Records for this exercise Start Marker

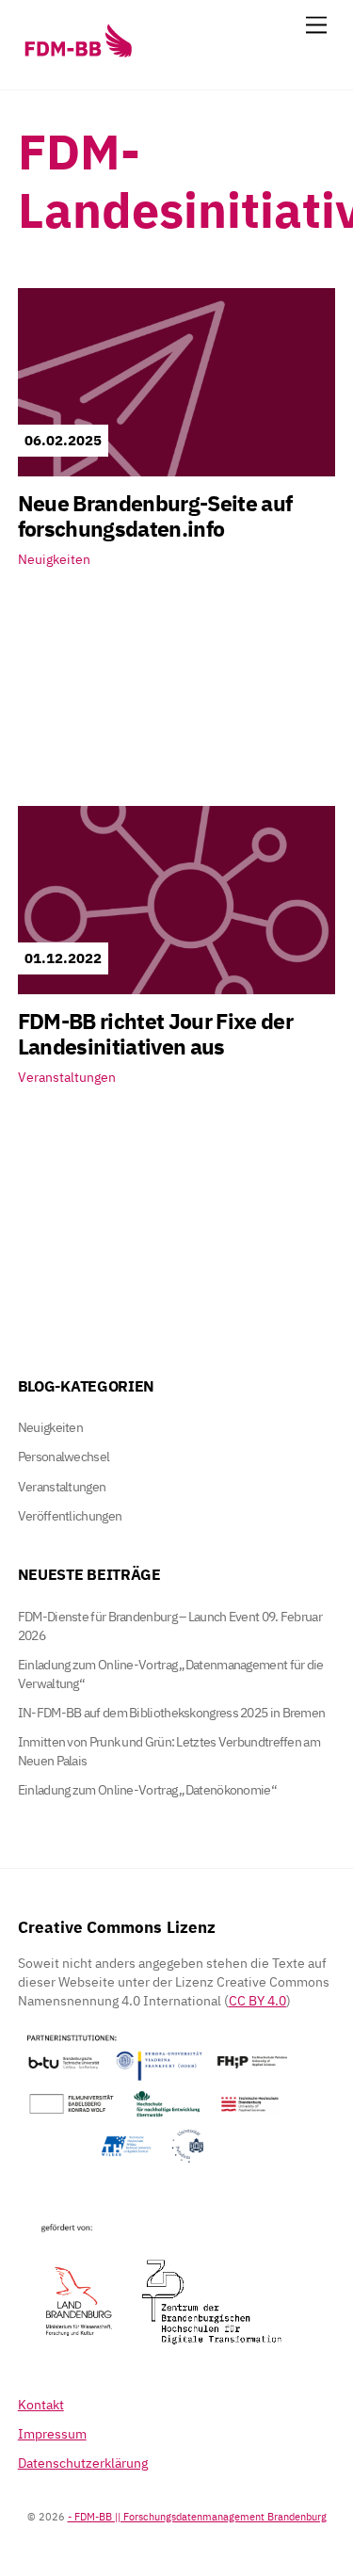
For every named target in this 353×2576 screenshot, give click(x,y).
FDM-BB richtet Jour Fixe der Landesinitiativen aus (155, 1033)
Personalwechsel (64, 1456)
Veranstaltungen (67, 1077)
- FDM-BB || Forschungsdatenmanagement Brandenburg (197, 2516)
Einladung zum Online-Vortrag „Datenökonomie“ (147, 1789)
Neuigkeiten (54, 559)
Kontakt (41, 2404)
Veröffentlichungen (69, 1515)
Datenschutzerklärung (83, 2463)
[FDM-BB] (77, 56)
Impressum (52, 2433)
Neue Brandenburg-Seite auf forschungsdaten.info (155, 516)
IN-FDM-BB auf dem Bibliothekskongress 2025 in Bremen (172, 1712)
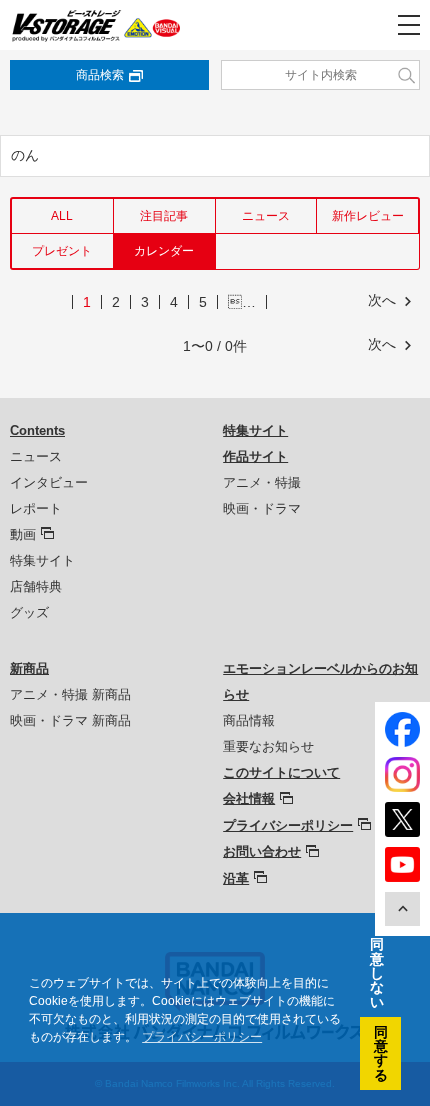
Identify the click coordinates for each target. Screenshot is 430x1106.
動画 (23, 534)
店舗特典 (36, 586)
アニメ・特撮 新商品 (70, 694)
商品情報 (249, 720)
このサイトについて (281, 772)
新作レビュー (368, 216)
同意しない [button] (377, 973)
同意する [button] (381, 1053)
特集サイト (42, 560)
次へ (382, 300)
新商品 (29, 668)
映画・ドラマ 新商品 (70, 720)
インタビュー (49, 482)
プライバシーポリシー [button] (202, 1037)
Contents (37, 430)
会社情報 (249, 798)
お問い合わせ (262, 851)
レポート (36, 508)
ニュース (266, 216)
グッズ (29, 612)
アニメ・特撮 (262, 482)
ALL (62, 216)
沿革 (236, 878)
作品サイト (255, 456)
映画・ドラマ (262, 508)
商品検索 (100, 75)
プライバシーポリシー (288, 825)
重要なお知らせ (268, 746)
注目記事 (164, 216)
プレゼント (62, 251)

Records for this exercise End Marker

▶ **Problem description**
Up to and including the line with "プライバシーポリシー [button] (202, 1037)", copy the data above from its first line. Skip pictures.

▶ **Answer space**
For every named target in this 353×2576 screenshot, give click(x,y).
FDM-BB richtet Jour Fixe der Landesinitiativen aus (155, 1033)
Personalwechsel (64, 1456)
Veranstaltungen (67, 1077)
- FDM-BB || Forschungsdatenmanagement Brandenburg (197, 2516)
Einladung zum Online-Vortrag „Datenökonomie“ (147, 1789)
Neuigkeiten (54, 559)
Kontakt (41, 2404)
Veröffentlichungen (69, 1515)
Datenschutzerklärung (83, 2463)
[FDM-BB] (77, 56)
Impressum (52, 2433)
Neue Brandenburg-Seite auf forschungsdaten.info (155, 516)
IN-FDM-BB auf dem Bibliothekskongress 2025 in Bremen (172, 1712)
Identify the click coordinates for each target. Screenshot is 430x1106.
動画 (23, 534)
店舗特典 (36, 586)
アニメ・特撮 新商品 (70, 694)
商品情報 (249, 720)
このサイトについて (281, 772)
新作レビュー (368, 216)
同意しない [button] (377, 973)
同意する [button] (381, 1053)
特集サイト (42, 560)
次へ (382, 300)
新商品 (29, 668)
映画・ドラマ 新商品 (70, 720)
インタビュー (49, 482)
プライバシーポリシー [button] (202, 1037)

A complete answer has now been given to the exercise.